◆ Data provided:

- - - -

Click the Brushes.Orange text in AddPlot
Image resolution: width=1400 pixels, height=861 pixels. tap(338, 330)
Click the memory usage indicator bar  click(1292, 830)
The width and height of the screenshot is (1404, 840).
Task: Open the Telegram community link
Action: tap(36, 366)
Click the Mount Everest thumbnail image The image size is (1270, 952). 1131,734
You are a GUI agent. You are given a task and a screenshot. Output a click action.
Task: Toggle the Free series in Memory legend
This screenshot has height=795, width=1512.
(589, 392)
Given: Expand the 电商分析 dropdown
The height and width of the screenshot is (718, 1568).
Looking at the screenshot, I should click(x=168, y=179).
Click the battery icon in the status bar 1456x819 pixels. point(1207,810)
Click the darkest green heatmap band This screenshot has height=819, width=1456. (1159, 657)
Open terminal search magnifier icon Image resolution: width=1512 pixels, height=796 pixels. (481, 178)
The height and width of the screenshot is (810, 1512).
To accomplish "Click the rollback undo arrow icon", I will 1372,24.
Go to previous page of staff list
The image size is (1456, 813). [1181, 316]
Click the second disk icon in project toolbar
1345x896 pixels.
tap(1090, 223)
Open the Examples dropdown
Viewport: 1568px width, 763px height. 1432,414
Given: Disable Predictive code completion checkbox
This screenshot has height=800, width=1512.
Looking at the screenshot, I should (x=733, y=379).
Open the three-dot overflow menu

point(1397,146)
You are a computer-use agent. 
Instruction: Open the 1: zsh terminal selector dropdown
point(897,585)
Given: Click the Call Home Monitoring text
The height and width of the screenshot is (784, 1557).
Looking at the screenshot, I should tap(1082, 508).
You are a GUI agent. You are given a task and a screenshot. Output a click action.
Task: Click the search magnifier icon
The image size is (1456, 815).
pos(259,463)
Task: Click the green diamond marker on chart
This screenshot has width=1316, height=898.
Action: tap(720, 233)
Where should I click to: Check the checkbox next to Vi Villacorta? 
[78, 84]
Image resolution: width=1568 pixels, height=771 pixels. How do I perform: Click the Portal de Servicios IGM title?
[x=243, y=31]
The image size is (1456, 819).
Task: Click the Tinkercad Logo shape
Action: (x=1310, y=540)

- - - -

Line by line, repeat everything in the records verbatim.

◆ Output below:
Click the Brushes.Orange text in AddPlot
Image resolution: width=1400 pixels, height=861 pixels. tap(338, 330)
Click the memory usage indicator bar  click(1292, 830)
The width and height of the screenshot is (1404, 840).
Task: Open the Telegram community link
Action: tap(36, 366)
Click the Mount Everest thumbnail image The image size is (1270, 952). 1131,734
You are a GUI agent. You are given a task and a screenshot. Output a click action.
Task: Toggle the Free series in Memory legend
This screenshot has height=795, width=1512.
(589, 392)
Given: Expand the 电商分析 dropdown
The height and width of the screenshot is (718, 1568).
Looking at the screenshot, I should click(x=168, y=179).
Click the battery icon in the status bar 1456x819 pixels. point(1207,810)
Click the darkest green heatmap band This screenshot has height=819, width=1456. (1159, 657)
Open terminal search magnifier icon Image resolution: width=1512 pixels, height=796 pixels. (481, 178)
The height and width of the screenshot is (810, 1512).
To accomplish "Click the rollback undo arrow icon", I will 1372,24.
Go to previous page of staff list
The image size is (1456, 813). [1181, 316]
Click the second disk icon in project toolbar
1345x896 pixels.
tap(1090, 223)
Open the Examples dropdown
Viewport: 1568px width, 763px height. 1432,414
Given: Disable Predictive code completion checkbox
This screenshot has height=800, width=1512.
Looking at the screenshot, I should (x=733, y=379).
Open the three-dot overflow menu

point(1397,146)
You are a computer-use agent. 
Instruction: Open the 1: zsh terminal selector dropdown
point(897,585)
Given: Click the Call Home Monitoring text
The height and width of the screenshot is (784, 1557).
Looking at the screenshot, I should tap(1082, 508).
You are a GUI agent. You are given a task and a screenshot. Output a click action.
Task: Click the search magnifier icon
The image size is (1456, 815).
pos(259,463)
Task: Click the green diamond marker on chart
This screenshot has width=1316, height=898.
Action: tap(720, 233)
Where should I click to: Check the checkbox next to Vi Villacorta? 
[78, 84]
Image resolution: width=1568 pixels, height=771 pixels. How do I perform: Click the Portal de Servicios IGM title?
[x=243, y=31]
The image size is (1456, 819).
Task: Click the Tinkercad Logo shape
Action: (x=1310, y=540)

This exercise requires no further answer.